Höhentraining ein Muss: Ullrich trainiert in zwei Millionen Euro teurem 'Höhencontainer'

  • Lance Armstrong schläft unter Höhenbedingungen
  • St. Moritz: Totschnig ist für die natürliche Methode

Lance Armstrong und Jan Ullrich schwören darauf und auch Georg Totschnig kann nicht darauf verzichten. Höhentraining ist für Radprofis wie für alle Ausdauer-Athleten ein Muss - die Methoden sind freilich völlig unterschiedlich. Während der sechsfache Tour-de-France-Sieger und sein Herausforderer auf Vorbereitung unter künstlich simulierten Bedingungen setzen, bevorzugt der Tiroler die natürliche Methode.

Jan Ullrich hat in seinem Haus in Scherzingen (Schweiz) am Bodensee um geschätzte zwei Millionen Euro eine Anlage installieren lassen, auf der durch Sauerstoffentzug beliebige Höhenlagen von 2.000 bis 4.500 Meter simuliert werden können. Der T-Mobile-Star spult in dem hermetisch abgeschlossenen gläsernen "Container" seine Einheiten ab. Und profitiert von der in der Höhe verstärkten Produktion roter Blutkörperchen, wodurch die Muskel besser mit Sauerstoff versorgt werden und damit die Leistung erhöht wird.

Lance Armstrong trainiert zwar meist in "normaler" Höhenlage, schläft aber in einem Raum, in dem künstlich eine bestimmte Höhe eingestellt wird. Totschnig hält davon wenig. Einerseits möchte er seiner Ehepartnerin dies nicht zumuten, anderseits ist er vom Vorteil eines herkömmlichen Höhentrainings in den Bergen überzeugt. "Wenn man oben trainiert und dort auch schläft, ist der Effekt besser", sagt der Zillertaler, der in seiner Tour-Vorbereitung drei Mal jeweils zwei bis drei Wochen in der Höhe war. So hat er im Dezember auf einer Almhütte in seiner engeren Heimat auf dem Ergometer trainiert, war dann auf den Bergen Teneriffas und schließlich in St. Moritz.

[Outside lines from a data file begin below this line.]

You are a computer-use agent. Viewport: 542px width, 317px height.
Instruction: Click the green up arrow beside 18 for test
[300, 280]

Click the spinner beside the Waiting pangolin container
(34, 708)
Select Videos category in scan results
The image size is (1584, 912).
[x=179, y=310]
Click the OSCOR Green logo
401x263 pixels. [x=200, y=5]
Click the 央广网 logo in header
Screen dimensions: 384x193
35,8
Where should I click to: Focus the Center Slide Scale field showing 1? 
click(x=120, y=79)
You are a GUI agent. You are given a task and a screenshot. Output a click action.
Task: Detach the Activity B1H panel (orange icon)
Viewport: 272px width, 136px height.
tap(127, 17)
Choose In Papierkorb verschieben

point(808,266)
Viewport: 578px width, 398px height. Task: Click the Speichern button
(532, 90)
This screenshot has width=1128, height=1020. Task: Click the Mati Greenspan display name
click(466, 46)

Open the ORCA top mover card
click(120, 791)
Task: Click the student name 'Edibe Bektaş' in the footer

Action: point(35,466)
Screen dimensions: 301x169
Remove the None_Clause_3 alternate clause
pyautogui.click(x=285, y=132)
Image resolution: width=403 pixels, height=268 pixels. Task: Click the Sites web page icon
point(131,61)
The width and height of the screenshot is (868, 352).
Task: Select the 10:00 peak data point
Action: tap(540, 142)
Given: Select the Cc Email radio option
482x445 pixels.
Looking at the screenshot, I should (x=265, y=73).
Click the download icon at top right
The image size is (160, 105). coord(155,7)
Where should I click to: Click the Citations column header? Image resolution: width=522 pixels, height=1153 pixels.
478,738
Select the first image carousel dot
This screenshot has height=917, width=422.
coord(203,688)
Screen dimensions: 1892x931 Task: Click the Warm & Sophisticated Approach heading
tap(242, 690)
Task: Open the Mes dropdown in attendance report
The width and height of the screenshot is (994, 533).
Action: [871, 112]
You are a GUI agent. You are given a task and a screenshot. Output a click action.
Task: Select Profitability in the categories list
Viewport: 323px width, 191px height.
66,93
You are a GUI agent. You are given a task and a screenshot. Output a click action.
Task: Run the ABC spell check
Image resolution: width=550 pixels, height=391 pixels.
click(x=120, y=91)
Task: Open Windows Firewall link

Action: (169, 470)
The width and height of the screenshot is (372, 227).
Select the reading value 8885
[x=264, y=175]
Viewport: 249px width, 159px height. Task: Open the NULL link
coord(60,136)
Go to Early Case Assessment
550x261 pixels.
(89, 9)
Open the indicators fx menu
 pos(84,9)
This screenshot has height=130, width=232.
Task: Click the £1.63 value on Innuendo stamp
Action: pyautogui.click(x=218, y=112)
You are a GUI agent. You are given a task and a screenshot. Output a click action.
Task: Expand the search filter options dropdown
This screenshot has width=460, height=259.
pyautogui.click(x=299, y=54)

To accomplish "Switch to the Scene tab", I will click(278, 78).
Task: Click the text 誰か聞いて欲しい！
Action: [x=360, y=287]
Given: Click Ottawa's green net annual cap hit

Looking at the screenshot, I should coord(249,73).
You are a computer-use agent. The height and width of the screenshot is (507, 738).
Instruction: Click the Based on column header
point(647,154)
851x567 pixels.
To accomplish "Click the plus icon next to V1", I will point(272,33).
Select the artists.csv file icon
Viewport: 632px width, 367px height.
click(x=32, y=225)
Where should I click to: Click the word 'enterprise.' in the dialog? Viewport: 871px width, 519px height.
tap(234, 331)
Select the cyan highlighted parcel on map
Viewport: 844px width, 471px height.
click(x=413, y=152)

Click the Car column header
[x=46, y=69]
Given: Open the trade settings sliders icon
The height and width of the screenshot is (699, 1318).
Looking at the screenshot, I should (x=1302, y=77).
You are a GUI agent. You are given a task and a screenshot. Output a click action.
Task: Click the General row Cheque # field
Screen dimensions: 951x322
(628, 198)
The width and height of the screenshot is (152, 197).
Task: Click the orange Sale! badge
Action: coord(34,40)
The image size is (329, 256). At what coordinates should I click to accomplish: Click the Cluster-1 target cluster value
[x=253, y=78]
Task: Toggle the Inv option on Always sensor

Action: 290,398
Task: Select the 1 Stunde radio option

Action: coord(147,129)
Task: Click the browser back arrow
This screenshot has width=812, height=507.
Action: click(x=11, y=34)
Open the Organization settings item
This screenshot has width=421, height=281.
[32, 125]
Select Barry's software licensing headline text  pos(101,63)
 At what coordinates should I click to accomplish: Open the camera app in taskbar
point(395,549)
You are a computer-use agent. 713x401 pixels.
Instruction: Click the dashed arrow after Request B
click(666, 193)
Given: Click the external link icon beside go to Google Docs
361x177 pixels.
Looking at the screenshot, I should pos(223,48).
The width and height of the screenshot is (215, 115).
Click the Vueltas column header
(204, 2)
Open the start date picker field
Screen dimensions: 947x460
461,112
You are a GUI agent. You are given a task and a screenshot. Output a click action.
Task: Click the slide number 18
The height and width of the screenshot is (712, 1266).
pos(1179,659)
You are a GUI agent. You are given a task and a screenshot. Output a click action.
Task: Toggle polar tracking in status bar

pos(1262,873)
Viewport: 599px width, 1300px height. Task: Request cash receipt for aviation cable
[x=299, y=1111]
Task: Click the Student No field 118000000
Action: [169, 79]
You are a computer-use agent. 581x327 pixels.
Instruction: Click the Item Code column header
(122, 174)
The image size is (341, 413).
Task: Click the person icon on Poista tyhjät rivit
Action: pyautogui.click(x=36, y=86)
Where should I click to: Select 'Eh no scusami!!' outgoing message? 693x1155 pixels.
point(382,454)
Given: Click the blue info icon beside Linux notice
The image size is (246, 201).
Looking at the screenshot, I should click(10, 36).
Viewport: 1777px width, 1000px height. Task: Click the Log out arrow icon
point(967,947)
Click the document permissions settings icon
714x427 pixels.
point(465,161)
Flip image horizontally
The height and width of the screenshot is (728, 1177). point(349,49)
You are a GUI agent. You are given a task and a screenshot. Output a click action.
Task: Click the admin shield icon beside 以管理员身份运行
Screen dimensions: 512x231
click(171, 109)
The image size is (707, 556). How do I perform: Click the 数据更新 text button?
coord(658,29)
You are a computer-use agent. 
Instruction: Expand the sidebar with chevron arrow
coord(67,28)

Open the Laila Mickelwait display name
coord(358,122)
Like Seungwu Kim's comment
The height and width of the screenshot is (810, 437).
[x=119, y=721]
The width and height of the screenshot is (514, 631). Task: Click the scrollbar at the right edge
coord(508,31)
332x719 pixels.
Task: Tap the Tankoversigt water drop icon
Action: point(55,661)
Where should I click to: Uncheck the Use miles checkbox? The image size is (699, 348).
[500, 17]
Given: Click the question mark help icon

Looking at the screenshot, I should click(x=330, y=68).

Wer sich nicht so wie Jan Ullrich ein eigenes "Low Oxygen System" (ab 75.000 Euro) installieren lassen will, der kann zum Höhentraining derartige Anlagen in speziellen Trainingszentren nützen. ÖRV-Bergmeister Hans Peter Obwaller, ein früherer Etappensieger der Österreich-Rundfahrt auf dem Kitzbühler Horn, absolviert sein Höhentraining unter sportmedizinischer Aufsicht in der neuen Alpentherme in Bad Hofgastein.

Der Effekt eines Höhentrainings lässt sich auch mit Medikamenten erreichen, die freilich auf der Dopingliste stehen. Für den jüngsten Fall hat am Dienstag bei der Tour der Italiener Dario Frigo gesorgt, bei dessen Gattin ein Dutzend Portionen EPO gefunden wurde. Mit diesem Produkt, das erst seit wenigen Jahren nachgewiesen werden kann, ist eine verbotene Leistungssteigerung um rund 15 Prozent möglich.